══ Dataset entries ══
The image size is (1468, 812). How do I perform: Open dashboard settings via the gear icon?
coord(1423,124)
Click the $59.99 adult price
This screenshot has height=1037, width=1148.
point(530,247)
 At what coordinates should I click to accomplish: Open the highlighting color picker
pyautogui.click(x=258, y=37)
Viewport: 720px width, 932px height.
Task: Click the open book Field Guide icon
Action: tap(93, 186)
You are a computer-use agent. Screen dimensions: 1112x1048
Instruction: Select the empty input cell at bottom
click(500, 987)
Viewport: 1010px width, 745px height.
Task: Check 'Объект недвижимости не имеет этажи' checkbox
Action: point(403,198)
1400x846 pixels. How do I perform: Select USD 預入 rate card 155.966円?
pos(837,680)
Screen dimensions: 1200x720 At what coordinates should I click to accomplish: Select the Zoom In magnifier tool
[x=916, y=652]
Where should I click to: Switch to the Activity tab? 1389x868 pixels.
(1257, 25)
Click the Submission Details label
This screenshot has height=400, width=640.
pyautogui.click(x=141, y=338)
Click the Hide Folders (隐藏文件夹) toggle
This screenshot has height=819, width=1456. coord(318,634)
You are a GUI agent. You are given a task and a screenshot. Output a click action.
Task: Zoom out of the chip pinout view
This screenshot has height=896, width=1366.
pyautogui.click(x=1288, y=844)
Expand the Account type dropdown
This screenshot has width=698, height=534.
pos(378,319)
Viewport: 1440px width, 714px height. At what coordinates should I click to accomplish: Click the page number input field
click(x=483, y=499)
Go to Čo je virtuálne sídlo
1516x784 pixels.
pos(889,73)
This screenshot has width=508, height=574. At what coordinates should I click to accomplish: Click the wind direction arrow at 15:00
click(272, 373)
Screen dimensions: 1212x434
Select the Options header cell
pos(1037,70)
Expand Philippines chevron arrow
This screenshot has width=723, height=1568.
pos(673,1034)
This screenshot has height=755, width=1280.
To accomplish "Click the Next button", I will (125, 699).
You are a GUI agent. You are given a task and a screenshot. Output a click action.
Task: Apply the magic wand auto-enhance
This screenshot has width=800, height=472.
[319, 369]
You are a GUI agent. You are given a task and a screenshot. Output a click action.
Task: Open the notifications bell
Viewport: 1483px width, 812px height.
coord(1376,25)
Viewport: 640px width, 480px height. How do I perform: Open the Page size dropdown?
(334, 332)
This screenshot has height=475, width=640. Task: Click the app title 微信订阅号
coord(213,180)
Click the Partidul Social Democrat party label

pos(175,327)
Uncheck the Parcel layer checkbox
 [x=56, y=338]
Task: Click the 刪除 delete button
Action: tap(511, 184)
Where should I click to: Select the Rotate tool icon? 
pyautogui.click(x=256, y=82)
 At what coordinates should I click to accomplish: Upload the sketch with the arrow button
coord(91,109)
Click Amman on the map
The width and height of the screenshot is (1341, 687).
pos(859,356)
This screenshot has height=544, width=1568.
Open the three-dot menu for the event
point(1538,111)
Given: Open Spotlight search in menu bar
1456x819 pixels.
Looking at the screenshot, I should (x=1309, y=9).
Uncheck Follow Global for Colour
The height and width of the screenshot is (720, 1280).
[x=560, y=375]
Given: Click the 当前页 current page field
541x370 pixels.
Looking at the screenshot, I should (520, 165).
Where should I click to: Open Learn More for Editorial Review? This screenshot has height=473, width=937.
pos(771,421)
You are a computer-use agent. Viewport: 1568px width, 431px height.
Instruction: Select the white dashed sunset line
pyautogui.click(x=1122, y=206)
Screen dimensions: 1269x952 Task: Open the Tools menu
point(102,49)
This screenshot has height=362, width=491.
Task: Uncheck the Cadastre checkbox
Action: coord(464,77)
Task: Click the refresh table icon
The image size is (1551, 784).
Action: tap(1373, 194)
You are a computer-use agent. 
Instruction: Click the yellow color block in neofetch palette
═══
## What the task requires
Write out the items above again, word for word, from the first line up to and including the line with "This screenshot has height=819, width=1456.".

## Task result
The image size is (1468, 812). How do I perform: Open dashboard settings via the gear icon?
coord(1423,124)
Click the $59.99 adult price
This screenshot has height=1037, width=1148.
point(530,247)
 At what coordinates should I click to accomplish: Open the highlighting color picker
pyautogui.click(x=258, y=37)
Viewport: 720px width, 932px height.
Task: Click the open book Field Guide icon
Action: tap(93, 186)
You are a computer-use agent. Screen dimensions: 1112x1048
Instruction: Select the empty input cell at bottom
click(500, 987)
Viewport: 1010px width, 745px height.
Task: Check 'Объект недвижимости не имеет этажи' checkbox
Action: point(403,198)
1400x846 pixels. How do I perform: Select USD 預入 rate card 155.966円?
pos(837,680)
Screen dimensions: 1200x720 At what coordinates should I click to accomplish: Select the Zoom In magnifier tool
[x=916, y=652]
Where should I click to: Switch to the Activity tab? 1389x868 pixels.
(1257, 25)
Click the Submission Details label
This screenshot has height=400, width=640.
pyautogui.click(x=141, y=338)
Click the Hide Folders (隐藏文件夹) toggle
This screenshot has height=819, width=1456. coord(318,634)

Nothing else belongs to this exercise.